§ Extracted text

In reality, NS2 (and IE3) are too old to be practical tests. NN4 is
pretty screwy too. But there's no excuse for a Website that blows up
in IE5.5 or Opera 7. The currently popular libraries (which are only
popular among people who have no idea what they are doing) are lucky
to support IE8 by itself (most can't). For years, jQuery blew up in
IE when ActiveX was disabled (despite the public outcry). To this
day, jQuery is compeletely oblivious to quirks and compatibility
modes. I know it sounds crazy, but the people who "design" Websites
don't test for shit. They want to "drop" IE6/7 because they could
never really do their jobs with them in use. Yes, these are the same
people who "argue" endlessly that they are dealing with "Real World"
issues (where nobody uses IE ever I guess).
Yes, Operas "Portal" throws several errors in Opera 6, which is pretty
ludicrous considering they wrote both the browser and the
documents.
as soon as i got your message pointing to the evolt browser archive the
next thing i did was download Netscape Navigator 2.0.2. except in my
case (a Windows XP virtual machine in VMWare) the default homepage
actually crashed the browser;
That can happen too. Modularity helps as it allows removing a piece
at a time until the crash goes away.
it took a few tries to be fast enough to
hit the stop button before the crash.

§ Instructions for the task
Continue the discussion of testing websites in old browsers, starting right after its last sentence.

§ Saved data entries
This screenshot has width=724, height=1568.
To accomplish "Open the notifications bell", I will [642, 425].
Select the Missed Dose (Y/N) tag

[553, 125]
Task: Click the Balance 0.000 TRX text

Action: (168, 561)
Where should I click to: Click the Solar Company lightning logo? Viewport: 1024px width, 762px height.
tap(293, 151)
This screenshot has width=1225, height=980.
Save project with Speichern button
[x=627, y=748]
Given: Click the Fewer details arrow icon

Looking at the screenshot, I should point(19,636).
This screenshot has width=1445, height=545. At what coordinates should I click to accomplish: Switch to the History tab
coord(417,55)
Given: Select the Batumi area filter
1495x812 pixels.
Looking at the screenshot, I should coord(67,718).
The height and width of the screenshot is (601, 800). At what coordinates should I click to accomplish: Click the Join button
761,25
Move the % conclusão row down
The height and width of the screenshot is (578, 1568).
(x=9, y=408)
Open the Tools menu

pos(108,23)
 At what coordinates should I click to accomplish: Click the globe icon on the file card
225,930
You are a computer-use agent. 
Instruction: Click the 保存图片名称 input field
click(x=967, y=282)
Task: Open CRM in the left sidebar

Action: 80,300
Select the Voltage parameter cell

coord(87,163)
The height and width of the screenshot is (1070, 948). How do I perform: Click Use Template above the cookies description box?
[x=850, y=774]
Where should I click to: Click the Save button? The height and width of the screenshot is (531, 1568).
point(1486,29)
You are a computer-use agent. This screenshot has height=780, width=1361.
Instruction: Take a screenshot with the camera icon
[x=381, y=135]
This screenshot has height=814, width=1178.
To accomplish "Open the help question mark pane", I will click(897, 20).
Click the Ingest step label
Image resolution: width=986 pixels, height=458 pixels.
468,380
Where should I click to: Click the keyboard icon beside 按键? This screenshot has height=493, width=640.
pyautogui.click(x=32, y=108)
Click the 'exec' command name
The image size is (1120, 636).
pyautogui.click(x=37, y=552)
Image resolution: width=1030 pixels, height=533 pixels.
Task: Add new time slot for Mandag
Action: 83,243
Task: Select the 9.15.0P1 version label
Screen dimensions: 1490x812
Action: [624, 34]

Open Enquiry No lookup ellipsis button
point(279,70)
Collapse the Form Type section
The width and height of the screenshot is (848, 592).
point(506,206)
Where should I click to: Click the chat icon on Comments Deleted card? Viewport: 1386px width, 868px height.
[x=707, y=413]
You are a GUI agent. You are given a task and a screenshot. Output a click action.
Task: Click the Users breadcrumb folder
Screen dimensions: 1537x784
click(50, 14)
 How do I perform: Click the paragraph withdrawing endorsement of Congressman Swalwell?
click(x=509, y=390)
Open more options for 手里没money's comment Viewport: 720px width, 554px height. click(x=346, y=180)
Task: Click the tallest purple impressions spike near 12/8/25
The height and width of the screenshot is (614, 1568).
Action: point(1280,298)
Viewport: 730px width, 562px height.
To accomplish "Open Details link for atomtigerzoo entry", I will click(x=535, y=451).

§ Task answer
LOL. The home page URI (and everything else) is in the Registry.
now that i have a blank homepage
it seems to be reliable enough for testing; although every single public
web page i've pointed it at since threw multiple script errors or worse
(e.g. <
http://gmail.com/>).
Doubled-over LOL. Gmail? If My Library can be considered a good
example of cross-browser scripting (call it an 8 at this point), GMail
is a colossal embarassment to anyone who ever worked on it (I can't
imagine anyone would admit to it). Call it minus about a million.
And no, I'm not exaggerating for effect. That site is the poster
child for browser scripting futility, with only other Google apps in
serious competition. So I suggest you test something other than
Google-authored sites.
Here's one I use as a yardstick for older (but not too ancient)
browsers:-
http://www.hartkelaw.net/
As mentioned, the My Library builder and test page are also useful for
this.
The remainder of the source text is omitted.